A concessão da praça central de Xangri-lá dura cinco anos, prorrogáveis pelo mesmo período. Como contrapartida, além do investimento em calçadas, iluminação e paisagismo, a empresa pagará R$ 980 mil à prefeitura.
O projeto inclui a instalação, na praça, de um complexo gastronômico com bares e restaurantes. Haverá ainda casinhas de crepe, área para feiras de artesanato e orgânica, posto policial, chuveiros e sanitários públicos e uma roda-gigante de 25 metros de altura (esta, a partir do terceiro ano).

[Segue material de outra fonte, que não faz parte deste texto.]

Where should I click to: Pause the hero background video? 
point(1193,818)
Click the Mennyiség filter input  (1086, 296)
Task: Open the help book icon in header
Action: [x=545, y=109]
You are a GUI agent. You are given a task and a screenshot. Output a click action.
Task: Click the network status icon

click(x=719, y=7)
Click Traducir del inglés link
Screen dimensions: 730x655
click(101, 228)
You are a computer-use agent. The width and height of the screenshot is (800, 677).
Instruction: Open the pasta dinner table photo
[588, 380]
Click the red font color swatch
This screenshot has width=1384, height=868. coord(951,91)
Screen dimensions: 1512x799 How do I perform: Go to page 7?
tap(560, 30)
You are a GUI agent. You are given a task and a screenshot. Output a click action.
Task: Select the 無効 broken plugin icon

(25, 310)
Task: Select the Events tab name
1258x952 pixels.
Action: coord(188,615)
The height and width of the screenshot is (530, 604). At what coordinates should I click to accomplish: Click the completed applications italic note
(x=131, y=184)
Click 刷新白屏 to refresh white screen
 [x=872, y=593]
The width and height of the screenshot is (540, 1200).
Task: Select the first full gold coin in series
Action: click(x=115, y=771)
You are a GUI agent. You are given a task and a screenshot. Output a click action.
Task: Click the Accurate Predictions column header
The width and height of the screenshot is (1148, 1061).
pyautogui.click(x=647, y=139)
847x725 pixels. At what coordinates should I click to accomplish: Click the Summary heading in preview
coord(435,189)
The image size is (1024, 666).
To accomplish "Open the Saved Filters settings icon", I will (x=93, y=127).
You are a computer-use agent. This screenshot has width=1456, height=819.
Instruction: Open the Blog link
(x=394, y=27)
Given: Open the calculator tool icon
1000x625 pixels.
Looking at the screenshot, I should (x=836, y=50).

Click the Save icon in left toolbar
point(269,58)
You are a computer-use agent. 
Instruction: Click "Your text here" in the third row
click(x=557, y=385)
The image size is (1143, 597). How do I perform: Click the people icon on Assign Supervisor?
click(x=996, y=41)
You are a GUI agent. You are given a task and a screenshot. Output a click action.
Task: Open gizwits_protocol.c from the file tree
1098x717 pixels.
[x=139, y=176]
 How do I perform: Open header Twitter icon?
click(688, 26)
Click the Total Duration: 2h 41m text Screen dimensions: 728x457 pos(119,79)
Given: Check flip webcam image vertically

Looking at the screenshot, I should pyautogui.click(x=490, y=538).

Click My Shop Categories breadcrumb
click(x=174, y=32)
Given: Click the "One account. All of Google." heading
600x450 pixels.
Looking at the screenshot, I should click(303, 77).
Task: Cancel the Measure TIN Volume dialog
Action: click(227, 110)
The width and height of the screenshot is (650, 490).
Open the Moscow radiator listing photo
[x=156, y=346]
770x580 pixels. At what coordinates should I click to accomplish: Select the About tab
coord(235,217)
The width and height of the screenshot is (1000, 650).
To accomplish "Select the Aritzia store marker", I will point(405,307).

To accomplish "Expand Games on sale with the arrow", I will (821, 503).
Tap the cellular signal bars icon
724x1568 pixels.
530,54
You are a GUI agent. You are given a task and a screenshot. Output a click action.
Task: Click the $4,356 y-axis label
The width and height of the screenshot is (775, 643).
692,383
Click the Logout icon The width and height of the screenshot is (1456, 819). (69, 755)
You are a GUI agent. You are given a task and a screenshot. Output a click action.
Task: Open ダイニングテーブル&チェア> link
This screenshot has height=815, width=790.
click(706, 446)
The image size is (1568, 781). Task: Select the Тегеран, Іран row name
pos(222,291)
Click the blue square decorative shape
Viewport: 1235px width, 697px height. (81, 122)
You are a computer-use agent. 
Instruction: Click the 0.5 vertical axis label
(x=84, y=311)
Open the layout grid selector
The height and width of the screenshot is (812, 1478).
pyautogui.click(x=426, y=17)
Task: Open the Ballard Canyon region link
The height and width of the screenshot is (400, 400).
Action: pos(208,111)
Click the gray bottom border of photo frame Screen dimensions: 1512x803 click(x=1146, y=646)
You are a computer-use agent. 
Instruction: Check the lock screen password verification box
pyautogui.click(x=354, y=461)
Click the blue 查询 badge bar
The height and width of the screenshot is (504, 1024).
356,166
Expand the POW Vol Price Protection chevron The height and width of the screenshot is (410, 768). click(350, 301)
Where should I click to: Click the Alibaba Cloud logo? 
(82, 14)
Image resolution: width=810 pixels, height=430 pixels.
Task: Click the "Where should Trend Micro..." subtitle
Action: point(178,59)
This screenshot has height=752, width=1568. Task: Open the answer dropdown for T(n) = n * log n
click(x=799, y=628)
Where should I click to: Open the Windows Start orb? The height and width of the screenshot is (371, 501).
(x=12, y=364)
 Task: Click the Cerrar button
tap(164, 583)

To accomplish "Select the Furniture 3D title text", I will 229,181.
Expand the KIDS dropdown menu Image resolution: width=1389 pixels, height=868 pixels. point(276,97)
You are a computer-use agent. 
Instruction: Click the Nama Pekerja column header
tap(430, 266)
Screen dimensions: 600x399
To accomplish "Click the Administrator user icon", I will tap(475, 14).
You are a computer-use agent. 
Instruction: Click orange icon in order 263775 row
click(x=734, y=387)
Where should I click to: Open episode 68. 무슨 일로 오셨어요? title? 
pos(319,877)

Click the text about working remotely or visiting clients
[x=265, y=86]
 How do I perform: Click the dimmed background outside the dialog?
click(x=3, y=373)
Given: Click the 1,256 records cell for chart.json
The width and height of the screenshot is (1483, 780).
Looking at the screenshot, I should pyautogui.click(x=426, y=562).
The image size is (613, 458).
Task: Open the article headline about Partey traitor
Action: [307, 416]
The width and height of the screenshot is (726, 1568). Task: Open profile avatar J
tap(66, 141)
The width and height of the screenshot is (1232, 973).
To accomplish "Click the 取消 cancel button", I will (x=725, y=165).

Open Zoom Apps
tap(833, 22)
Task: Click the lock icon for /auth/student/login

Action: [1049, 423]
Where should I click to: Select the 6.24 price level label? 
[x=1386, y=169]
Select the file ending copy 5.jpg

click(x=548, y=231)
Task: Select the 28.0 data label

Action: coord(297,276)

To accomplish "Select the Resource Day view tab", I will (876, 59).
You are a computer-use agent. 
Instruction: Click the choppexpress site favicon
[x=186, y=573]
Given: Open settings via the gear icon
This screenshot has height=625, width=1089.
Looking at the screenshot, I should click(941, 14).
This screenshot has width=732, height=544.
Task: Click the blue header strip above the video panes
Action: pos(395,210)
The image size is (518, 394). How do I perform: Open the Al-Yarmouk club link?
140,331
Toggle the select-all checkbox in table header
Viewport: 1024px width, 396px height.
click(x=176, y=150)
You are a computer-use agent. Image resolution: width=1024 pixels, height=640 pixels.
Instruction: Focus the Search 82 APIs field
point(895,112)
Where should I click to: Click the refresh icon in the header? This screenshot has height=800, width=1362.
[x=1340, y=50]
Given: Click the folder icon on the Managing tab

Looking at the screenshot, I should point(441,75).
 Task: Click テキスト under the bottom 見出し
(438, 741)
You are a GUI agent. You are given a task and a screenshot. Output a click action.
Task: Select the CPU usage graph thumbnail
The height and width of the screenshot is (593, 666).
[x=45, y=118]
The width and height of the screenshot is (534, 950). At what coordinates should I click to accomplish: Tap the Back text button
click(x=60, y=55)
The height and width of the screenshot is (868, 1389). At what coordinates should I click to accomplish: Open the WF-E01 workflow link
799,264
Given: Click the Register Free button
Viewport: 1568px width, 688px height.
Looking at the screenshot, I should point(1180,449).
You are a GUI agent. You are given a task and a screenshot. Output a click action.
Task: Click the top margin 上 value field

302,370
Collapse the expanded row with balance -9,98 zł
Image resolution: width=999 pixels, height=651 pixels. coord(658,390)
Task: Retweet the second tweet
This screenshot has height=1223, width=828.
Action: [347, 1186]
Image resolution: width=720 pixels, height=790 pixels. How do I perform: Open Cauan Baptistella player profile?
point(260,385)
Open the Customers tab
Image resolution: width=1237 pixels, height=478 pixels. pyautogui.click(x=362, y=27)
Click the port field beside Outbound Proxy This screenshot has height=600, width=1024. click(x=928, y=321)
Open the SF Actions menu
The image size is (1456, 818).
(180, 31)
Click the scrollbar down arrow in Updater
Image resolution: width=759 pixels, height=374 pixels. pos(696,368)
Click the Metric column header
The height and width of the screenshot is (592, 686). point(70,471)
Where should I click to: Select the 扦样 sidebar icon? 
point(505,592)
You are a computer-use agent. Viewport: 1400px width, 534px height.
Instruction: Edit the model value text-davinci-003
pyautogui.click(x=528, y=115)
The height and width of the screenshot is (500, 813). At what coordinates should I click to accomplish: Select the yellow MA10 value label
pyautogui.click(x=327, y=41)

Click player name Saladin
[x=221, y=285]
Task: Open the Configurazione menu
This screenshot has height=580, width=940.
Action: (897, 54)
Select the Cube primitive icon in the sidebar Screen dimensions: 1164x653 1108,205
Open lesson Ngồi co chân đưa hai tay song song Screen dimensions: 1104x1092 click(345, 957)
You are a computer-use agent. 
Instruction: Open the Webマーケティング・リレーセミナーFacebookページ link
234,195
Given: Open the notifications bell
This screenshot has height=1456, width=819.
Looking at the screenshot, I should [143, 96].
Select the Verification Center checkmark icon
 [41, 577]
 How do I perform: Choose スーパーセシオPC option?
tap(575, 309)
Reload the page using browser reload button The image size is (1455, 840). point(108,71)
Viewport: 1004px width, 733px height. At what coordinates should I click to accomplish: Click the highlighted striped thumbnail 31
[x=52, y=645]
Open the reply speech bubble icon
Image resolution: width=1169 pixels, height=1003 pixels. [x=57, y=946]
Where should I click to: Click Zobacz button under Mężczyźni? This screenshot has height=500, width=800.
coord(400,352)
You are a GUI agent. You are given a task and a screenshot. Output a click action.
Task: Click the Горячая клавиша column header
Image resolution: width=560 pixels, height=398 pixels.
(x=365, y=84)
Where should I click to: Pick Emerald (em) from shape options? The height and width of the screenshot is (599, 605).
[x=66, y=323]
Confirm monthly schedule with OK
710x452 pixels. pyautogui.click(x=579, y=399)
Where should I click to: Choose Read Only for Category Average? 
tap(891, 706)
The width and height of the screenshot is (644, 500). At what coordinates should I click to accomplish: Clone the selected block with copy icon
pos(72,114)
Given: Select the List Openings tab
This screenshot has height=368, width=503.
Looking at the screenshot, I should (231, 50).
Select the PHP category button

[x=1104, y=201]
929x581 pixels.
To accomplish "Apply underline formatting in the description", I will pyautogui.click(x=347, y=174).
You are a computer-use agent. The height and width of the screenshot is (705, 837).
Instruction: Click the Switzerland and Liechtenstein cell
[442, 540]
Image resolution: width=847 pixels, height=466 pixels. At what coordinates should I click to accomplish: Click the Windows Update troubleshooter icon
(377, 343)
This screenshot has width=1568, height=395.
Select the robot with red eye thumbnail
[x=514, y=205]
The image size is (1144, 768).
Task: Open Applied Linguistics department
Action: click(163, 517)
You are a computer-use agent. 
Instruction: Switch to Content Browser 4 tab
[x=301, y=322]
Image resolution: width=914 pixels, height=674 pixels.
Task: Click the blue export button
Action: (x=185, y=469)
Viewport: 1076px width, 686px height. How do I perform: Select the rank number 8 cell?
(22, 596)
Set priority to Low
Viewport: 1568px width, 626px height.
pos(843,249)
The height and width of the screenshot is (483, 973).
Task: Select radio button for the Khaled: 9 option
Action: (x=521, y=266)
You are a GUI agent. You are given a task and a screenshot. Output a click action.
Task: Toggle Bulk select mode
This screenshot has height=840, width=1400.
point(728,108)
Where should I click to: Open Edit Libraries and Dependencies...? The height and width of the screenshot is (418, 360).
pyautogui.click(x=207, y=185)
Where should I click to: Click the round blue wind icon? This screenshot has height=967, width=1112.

Haverá também foco em práticas esportivas, com quadras de areia para beach tennis, futevôlei e vôlei. Duas áreas – uma coberta e a outra, ao ar livre – serão focadas em crianças. A empresa colocará também pista de caminhada e corrida.
Neste verão, a empresa promete já ter instalado parte das atividades, com abertura de alguns bares e restaurantes. Haverá grande trabalho pela frente. Ao circular pela praça nesta terça-feira (1º) de inverno, GZH notou uma aura melancólica, de infraestrutura subutilizada.
Há equipamentos esportivos enferrujados, quadra esportiva de areia com redes caídas no chão, pista de minigolfe e grama cortada, mas sem paisagismo. Um antigo restaurante teve paredes e teto derrubados. O chafariz estava com pintura em dia.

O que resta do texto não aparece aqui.